◆ Bloc de texte
*-*-*

Il est permis de modifier la position d’une poussette, à l’aide de ses tiges ou crochets, de la position assise à la position couchée, et inversement. Mais si, pour cela, il faut dévisser les vis qui maintiennent la nacelle où le bébé est couché, extraire celle-ci puis visser le siège où on l’assiéra, ou inversement, c’est interdit ; en effet, il s’agirait d’un assemblage fort, que l’on ne modifie pas fréquemment (Chemirat Chabbat Kehilkhata 28, 50).


[5]. Beitsa 22a : « La maison d’étude de Chamaï estime que les notions de construction et de destruction s’appliquent aux ustensiles ; la maison d’étude d’Hillel estime que les notions de construction et de destruction ne s’appliquent pas aux ustensiles. » La halakha est conforme à l’opinion de la maison d’étude d’Hillel, comme l’explique le traité Chabbat 122b au nom de Rava. Cependant, nous apprenons dans Chabbat 102b que, de l’avis de Rav, enfoncer le manche dans le fer d’une bêche est interdit au titre de la mélakha de construire (boné). C’est pourquoi les tossaphistes (ד »ה האי) expliquent que, lorsqu’il est question d’une construction complète, les interdits de construire et de détruire s’appliquent aux ustensiles. Quand nos maîtres disent qu’il n’y a pas d’interdit, leur intention porte sur une jonction faible, comme nous le mentionnons dans le corps de texte. Telle est l’opinion du Séfer Mitsvot Gadol, du Roch et du Tour. Na’hmanide, le Rachba et le Ritva (sur Chabbat 102b) estiment, pour leur part, que la fabrication d’un ustensile dans son intégralité est interdite au titre de la mélakha de construire ; mais quand il s’agit de construire ou de réparer une partie de l’ustensile (boné bakli), l’interdit relève, selon eux, du fait de frapper avec un marteau (maké bépatich), c’est-à-dire exécuter un travail de finition. Pour Rachi (sur Chabbat 74b) et Rabbi Eliézer de Metz, la fabrication d’un objet, non seulement dans l’achèvement de ses parties mais dès le début de son exécution, est interdite au titre de maké bépatich et non de boné.

*-*-*

◆ Données fournies
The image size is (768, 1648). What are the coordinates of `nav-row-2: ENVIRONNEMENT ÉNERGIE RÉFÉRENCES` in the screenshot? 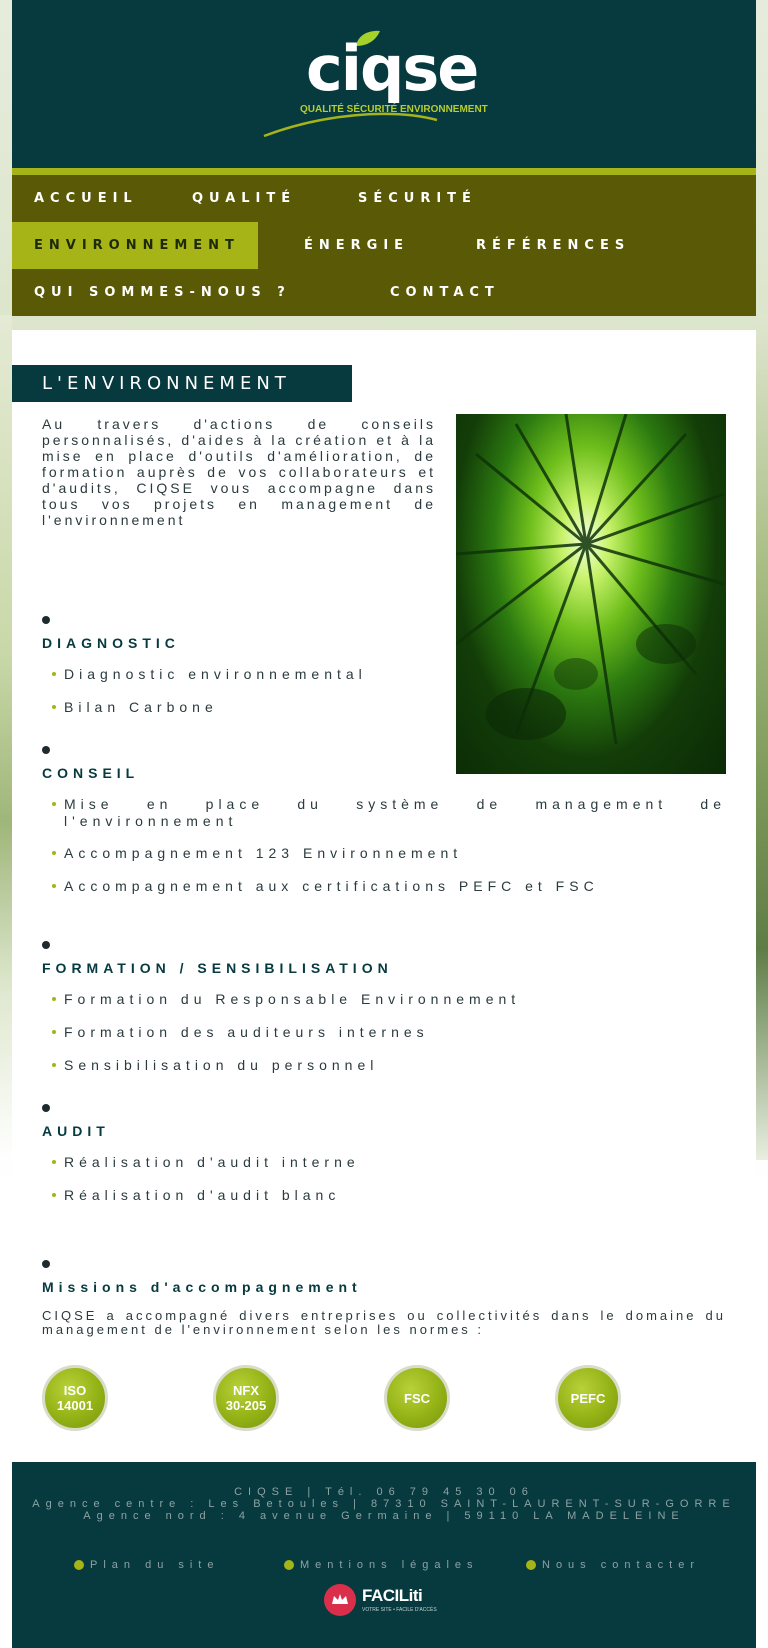 It's located at (384, 246).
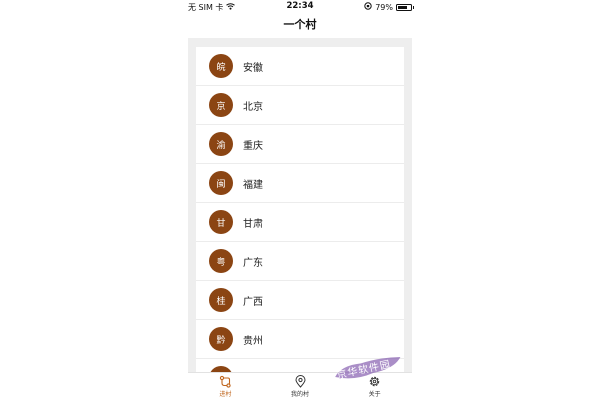 The width and height of the screenshot is (600, 400). I want to click on province-name: 甘肃, so click(253, 224).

*-*-*

◆ Exercice 1
Recopiez fidèlement le passage du texte sur le Chabbat et les ustensiles qui va de « Il est permis » à « Kehilkhata 28, 50). ».
◆ Exercice 2
Rédigez la suite du texte sur le Chabbat et les ustensiles, en reprenant juste après sa dernière phrase.

◆ Réponse 1
Il est permis de modifier la position d’une poussette, à l’aide de ses tiges ou crochets, de la position assise à la position couchée, et inversement. Mais si, pour cela, il faut dévisser les vis qui maintiennent la nacelle où le bébé est couché, extraire celle-ci puis visser le siège où on l’assiéra, ou inversement, c’est interdit ; en effet, il s’agirait d’un assemblage fort, que l’on ne modifie pas fréquemment (Chemirat Chabbat Kehilkhata 28, 50).

◆ Réponse 2
 

La conséquence halakhique de cette controverse touche au fait de détruire (soter). Si fabriquer un ustensile est interdit au titre de maké bépatich, le fait de détruire l’ustensile n’est pas interdit par la Torah, car l’interdit de détruire (soter) n’existe que lorsqu’il existe aussi un interdit de construire (boné). Dans ces conditions, pour les besoins de Chabbat, il sera permis, aux yeux de Na’hmanide et de ceux qui partagent son avis, de détruire une partie de l’objet (listor bakli). Quant à Rachi et à ceux qui partagent son avis, il sera même permis de détruire tout l’objet. En revanche, pour Tossephot et le Roch, cela sera interdit, même pour les besoins du Chabbat ; il ne sera permis de détruire, pour les besoins de Chabbat, qu’un ustensile branlant (que le Talmud appelle moustaqi, instrument fait de morceaux sommairement collés), comme nous le verrons ci-après, § 11.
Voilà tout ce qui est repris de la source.